At the October 27 hearing, Carusone testified alongside media experts and advocates from Avaaz, Campaign for Press and Broadcasting Freedom, the Media Reform Coalition, Hacked Off, and 38 Degrees. As CNN reported, Carusone detailed the widespread culture of pushing politically and financially-motivated misinformation and intimidating critics at Fox News and other Murdoch-owned outlets:
Carusone told CNN that he hammered 21st Century Fox on several fronts during the hearing. He cited examples of Fox News publishing inaccurate information as a problem. He also said he told the regulators it's troubling that Fox has commentators who have a direct interest in the matter they speak about, but do not acknowledge the conflict of interest, and said he brought up what he says are Fox's blurred lines between what is news and what is commentary on air.

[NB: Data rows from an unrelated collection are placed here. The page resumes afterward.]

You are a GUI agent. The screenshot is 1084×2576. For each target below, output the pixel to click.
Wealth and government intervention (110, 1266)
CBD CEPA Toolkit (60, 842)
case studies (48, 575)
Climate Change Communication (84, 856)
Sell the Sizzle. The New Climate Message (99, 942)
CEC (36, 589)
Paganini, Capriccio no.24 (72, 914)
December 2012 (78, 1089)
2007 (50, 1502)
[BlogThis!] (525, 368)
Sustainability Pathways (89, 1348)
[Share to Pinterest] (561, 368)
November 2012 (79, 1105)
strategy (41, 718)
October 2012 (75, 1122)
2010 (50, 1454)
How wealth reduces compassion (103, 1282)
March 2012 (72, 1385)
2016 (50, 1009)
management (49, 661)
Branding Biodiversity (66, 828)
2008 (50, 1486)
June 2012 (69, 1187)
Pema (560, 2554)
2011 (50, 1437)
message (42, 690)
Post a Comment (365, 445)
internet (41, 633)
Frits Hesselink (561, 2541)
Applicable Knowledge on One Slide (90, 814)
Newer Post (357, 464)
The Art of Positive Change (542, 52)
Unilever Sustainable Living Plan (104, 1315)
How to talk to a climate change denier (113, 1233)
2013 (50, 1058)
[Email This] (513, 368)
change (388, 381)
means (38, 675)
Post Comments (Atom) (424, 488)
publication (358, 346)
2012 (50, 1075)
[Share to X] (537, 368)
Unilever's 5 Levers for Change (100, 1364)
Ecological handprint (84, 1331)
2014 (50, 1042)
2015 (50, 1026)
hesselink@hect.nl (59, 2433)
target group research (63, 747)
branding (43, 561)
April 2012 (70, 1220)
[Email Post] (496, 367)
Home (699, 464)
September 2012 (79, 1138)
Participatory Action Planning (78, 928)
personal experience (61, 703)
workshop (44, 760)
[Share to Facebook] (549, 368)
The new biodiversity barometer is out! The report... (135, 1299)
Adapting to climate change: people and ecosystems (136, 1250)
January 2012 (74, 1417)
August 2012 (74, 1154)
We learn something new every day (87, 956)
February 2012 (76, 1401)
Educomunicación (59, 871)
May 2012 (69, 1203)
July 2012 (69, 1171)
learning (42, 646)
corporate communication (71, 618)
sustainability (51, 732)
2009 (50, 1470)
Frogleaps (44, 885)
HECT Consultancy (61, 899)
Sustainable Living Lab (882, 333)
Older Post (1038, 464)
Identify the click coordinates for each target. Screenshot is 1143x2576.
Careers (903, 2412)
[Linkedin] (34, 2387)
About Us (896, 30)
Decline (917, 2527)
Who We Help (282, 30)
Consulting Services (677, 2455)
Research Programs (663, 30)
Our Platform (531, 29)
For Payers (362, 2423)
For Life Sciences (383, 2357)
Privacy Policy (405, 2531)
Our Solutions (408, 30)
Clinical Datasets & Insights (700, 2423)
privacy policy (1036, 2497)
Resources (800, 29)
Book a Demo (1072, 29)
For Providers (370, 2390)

Carusone said he also testified about issues of corporate governance at Fox and 21st Century Fox, and brought up an instance in which he said Fox News tried to obtain the phone records of one of their staffers who was reporting on the network. The incident, Carusone said, is reminiscent of another Murdoch company's phone hacking scandal in which News of the World staffers were accused of hacking the phones of celebrities, including those in the Royal Family. Fox News has denied it sought the phone records of the Media Matters staffer.
"[The company] can be influential in terms of going after and attacking and they also can be retaliatory," Carusone said.
Media Matters has actively opposed 21st Century Fox’s proposed takeover of Sky plc since it was first announced. On March 30, Media Matters submitted, in partnership with Avaaz, a report to Ofcom that detailed the risks the Murdochs' desired takeover of Sky poses to British broadcasting standards. Media Matters and Avaaz had previously submitted a report to Karen Bradley, U.K.’s secretary of state for digital, culture, media and sport, demonstrating that the risk of “Foxification” of Britain’s public debate is too great for Bradley to simply rubber-stamp a Murdoch takeover of Sky.
Rupert Murdoch abandoned a previous bid for full ownership of the company in light of an investigation into a mass phone hacking scandal at his U.K.-based newspapers. Following an investigation, a parliamentary report found that Murdoch was “not a fit person” to run a major corporation and that his son James had showed “wilful ignorance” of the industrial-scale hacking.